Vendedor de rua desde 2002, Silvio da Rocha, de 50 anos, já trabalhou em várias sinaleiras da região. “Além do Centro de Gravataí, já estive nas proximidades da ponte de Cachoeirinha e nas paradas 66, 68, 61 e 59”, recorda o agora vendedor de flores. Atuando principalmente na esquina das avenidas Dorival e dos Estados, em Gravataí, Silvio comercializa buquês de flores a R$ 10. “Também entrego panfletos para lojas e comércios e vendo balas de goma”, explicou o trabalhador. “Estou há um ano desempregado, e por isso estou aqui. Quando as oportunidades surgem, eu dou um tempo da sinaleira”, disse ele, também na tarde da última sexta. Em média, Silvio vende cerca de 15 buquês por dia. “Venho para cá de manhã. Vendo minhas balas e minhas flores e, à noite, volto para casa”, contou o morador do bairro Vera Cruz.

Natural de Porto Alegre, Silvio foi criado em Minas do Leão – município que fica a cerca de 90 quilômetros da Capital. Com sete anos, ele voltou a sua cidade natal, onde morou “por um bom tempo”. Lá, ele foi papeleiro e chegou a morar embaixo de uma ponte.
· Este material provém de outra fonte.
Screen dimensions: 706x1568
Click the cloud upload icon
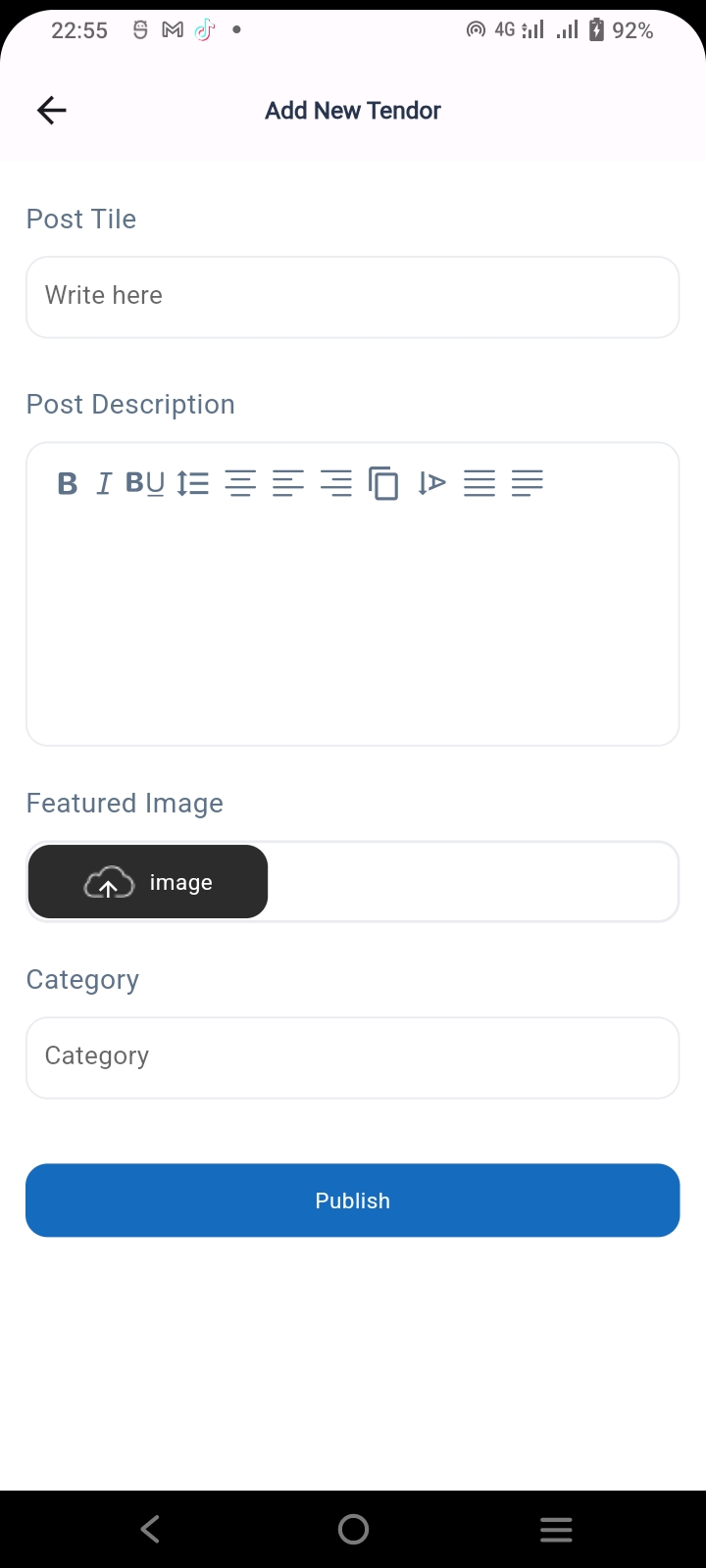[x=109, y=883]
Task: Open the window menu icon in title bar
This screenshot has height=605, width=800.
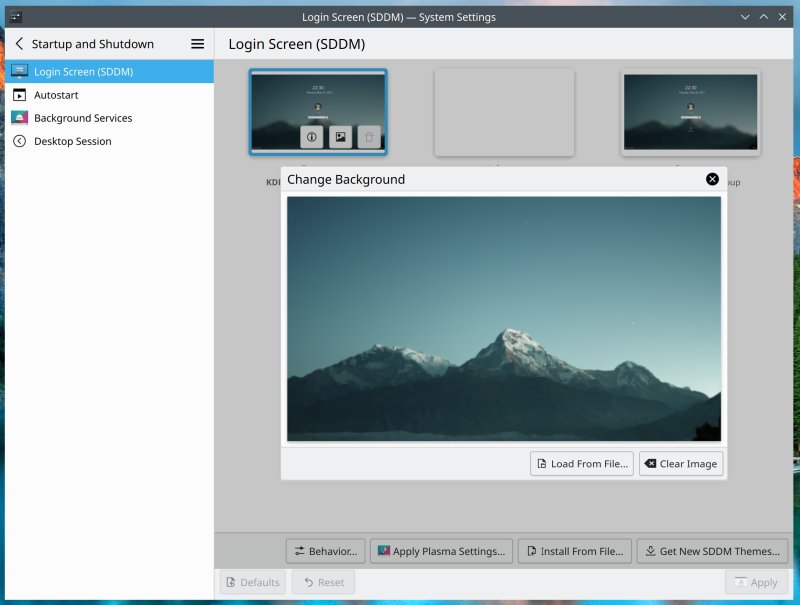Action: (x=17, y=17)
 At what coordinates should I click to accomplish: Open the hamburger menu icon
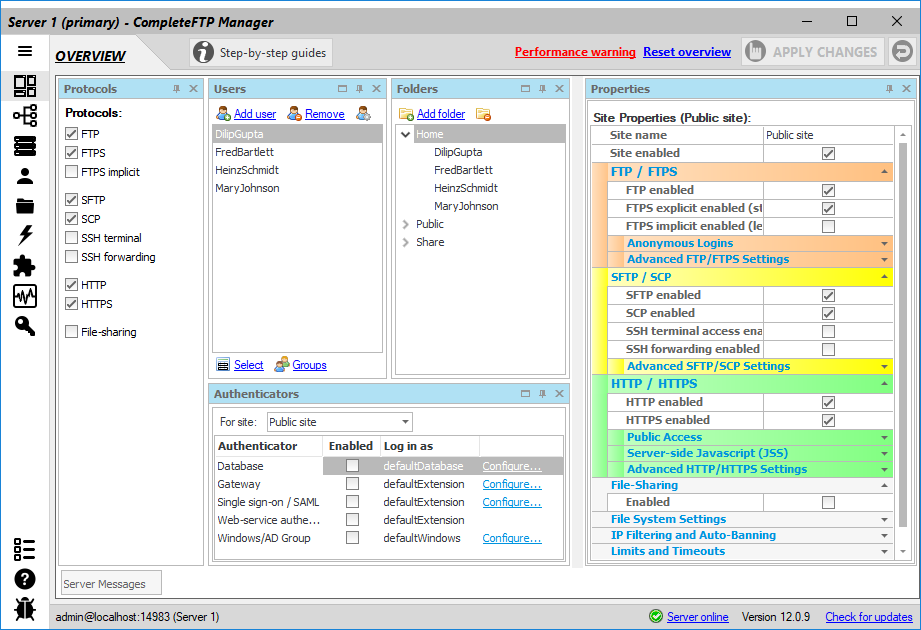click(25, 52)
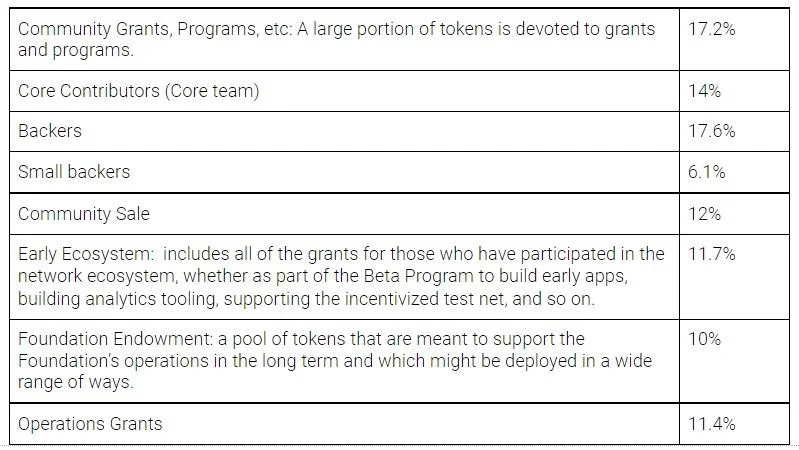Select the 6.1% value cell
This screenshot has width=799, height=450.
point(734,172)
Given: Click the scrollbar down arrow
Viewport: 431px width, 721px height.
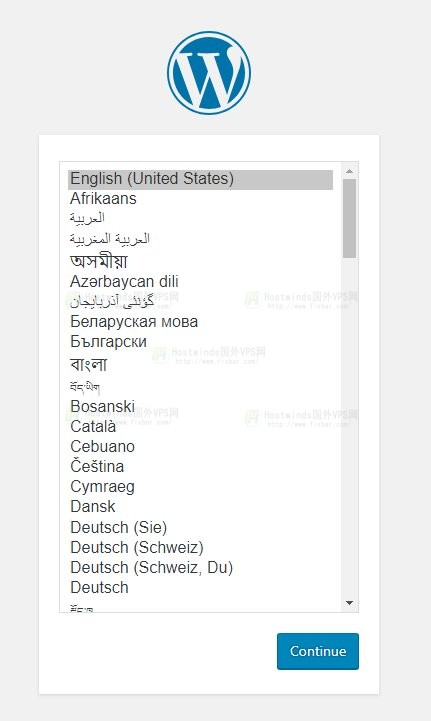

Já estabelecido, Silvio alugou uma casa com sua família no bairro Sarandi. Depois de algum tempo, o dinheiro ficou curto para a família. “O aluguel estava caro, e por isso tive de vir para Gravataí”, contou. Atualmente, o sonho de Silvio, que mora sozinho e paga aluguel, se resume a apenas uma coisa: “ter a minha casa própria”.